Troubleshooting is an inherent part of network operation: no matter how well networks are designed, something eventually fails, and in large networks, failures are ever-present. In the past, troubleshooting has mostly relied on ad hoc techniques cobbled together as afterthoughts. However, both the importance and difficulty of troubleshooting has intensified as networks have become crucial, ubiquitous components of modern life, while at the same time their size and complexity continues to grow. These twin pressures highlight the urgent need to integrate troubleshooting as a first-class citizen when developing a network architecture.

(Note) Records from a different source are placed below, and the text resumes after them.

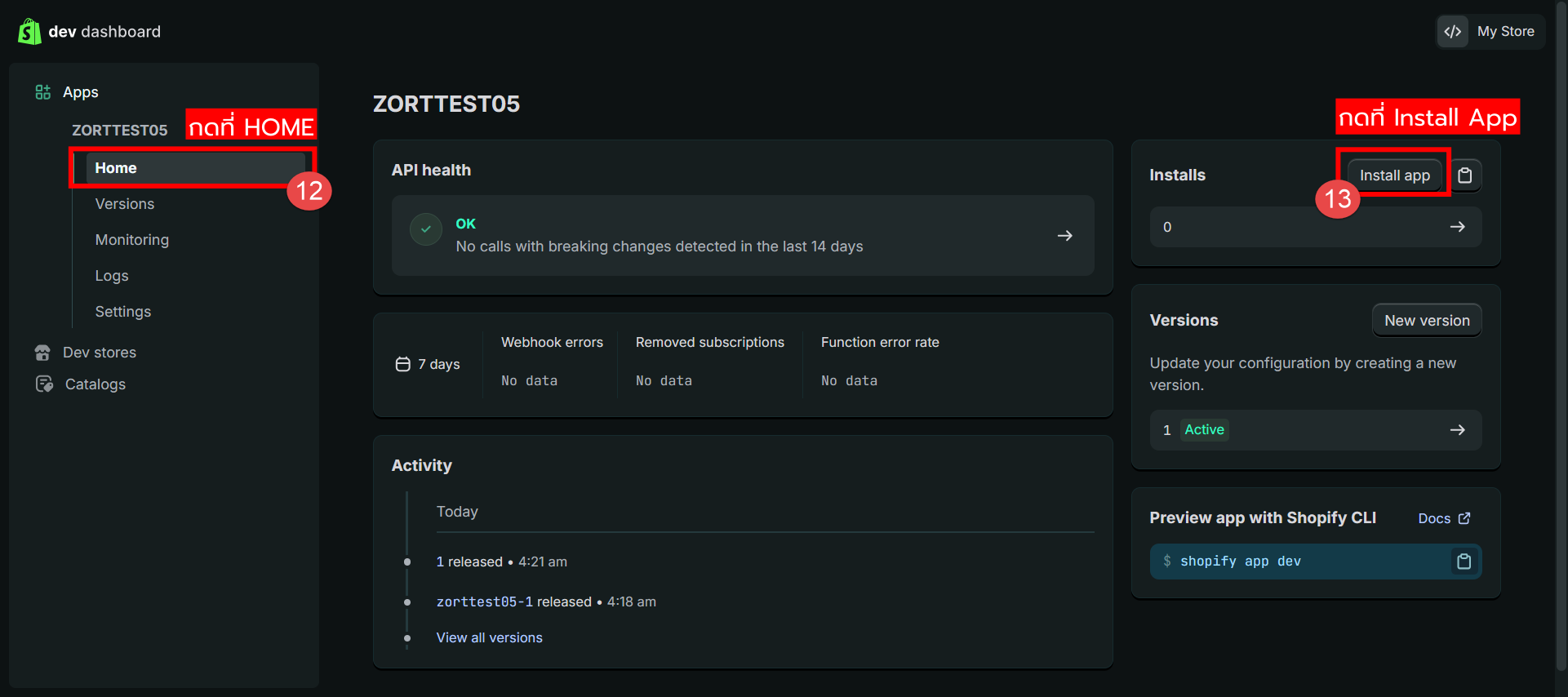This screenshot has height=697, width=1568.
Task: Open the Logs page
Action: coord(112,276)
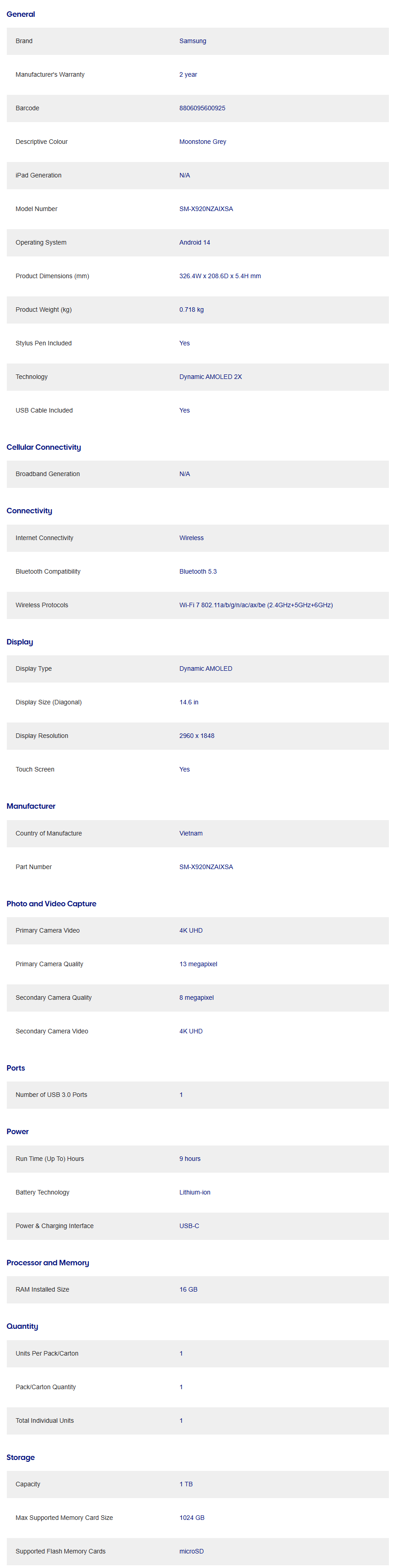393x1568 pixels.
Task: Click Photo and Video Capture heading
Action: (x=51, y=904)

Armed with a set of general principles, we are building a set of key building blocks for troubleshooting. The task of troubleshooting is one of vast range and eclectic trajectories. As such, the approaches we are developing are not limited to specific domains (e.g., web surfing performance, or routing connectivity failures) but are designed to be generally applicable across architectures, and evolvable as a network's structure and uses inevitably change. The goal is for our experiences to both inform broader communities, such as NSF's Future Internet Design (FIND) community, about ways to weave troubleshooting into new architectures, and in turn to take from these other architectural efforts both requirements and synergistic insights.
The health and failure of networks is of broad societal impact and improvements and breakthroughs in troubleshooting will have corresponding impact. Due to the wide reach of troubleshooting, privacy of information becomes a consideration, so we are developing privacy-aware principles throughout our work.